19. After receipt of the materials, the Assessing Officer having jurisdiction is expected to conduct enquiry and due verification of the relevant facts; before forming his prima facie satisfaction. The Assessing Officer having jurisdiction will be well within his rights to form an independent view before issuing notice to the other person (person other than the person referred to in Section 1 53A) under his jurisdiction on the basis of his own enquiry. In our opinion, the view formed by the Assessing Officer after his own enquiry does not entail in seating in appeal over the satisfaction of the first Assessing Officer, who had handed over the items to him.”

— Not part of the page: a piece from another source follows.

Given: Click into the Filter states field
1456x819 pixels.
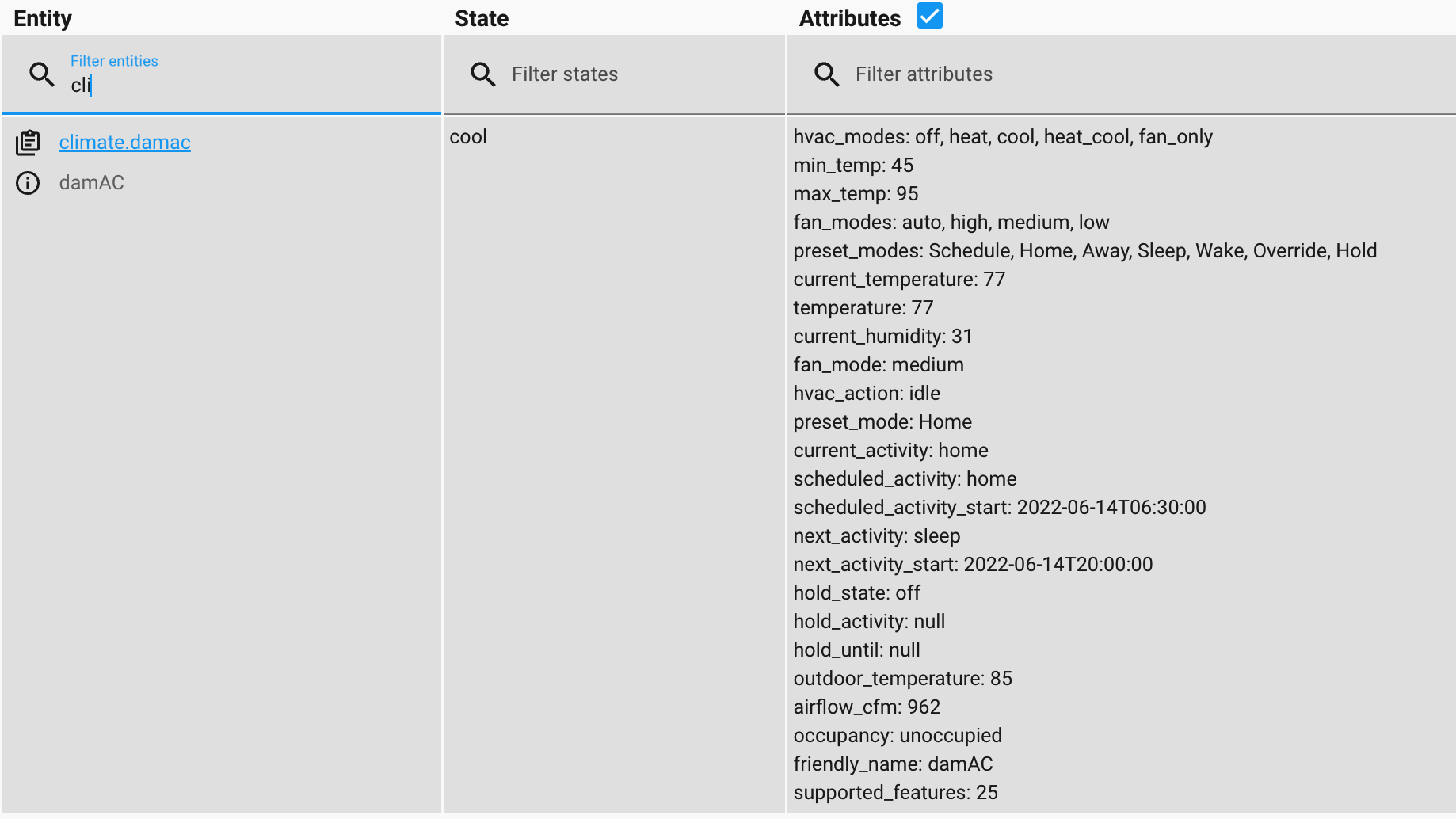Looking at the screenshot, I should point(634,74).
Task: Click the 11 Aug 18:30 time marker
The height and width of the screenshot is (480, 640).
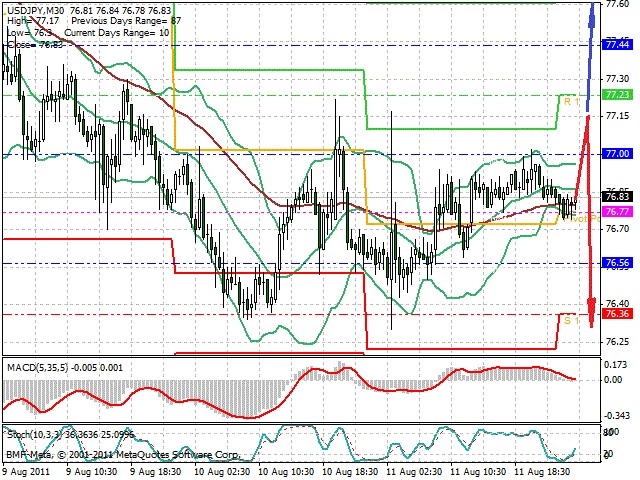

11. In the given facts and circumstances of the case and the legal position clarified by CBDT and the case laws cited supra, we are of the view that the satisfaction in the case is not recorded by the AO of the searched party, which is a pre-condition for invoking jurisdiction u/s 153C of the Act and hence, the assessment framed u/s 153C read with Section u/s 143(3) of the Act is bad in law and hence, quashed. The jurisdictional issue of the assessee’s cross objection is allowed.

12. Since, we have already adjudicated the jurisdictional issue of assessee’s CO by quashing the Block Assessment; we need not to go into the merits of the case rased in Revenue’s appeal. Hence, the same has become academic and needs no adjudication.

13. In the result, the appeal of Revenue is dismissed and that the CO of the assessee is allowed.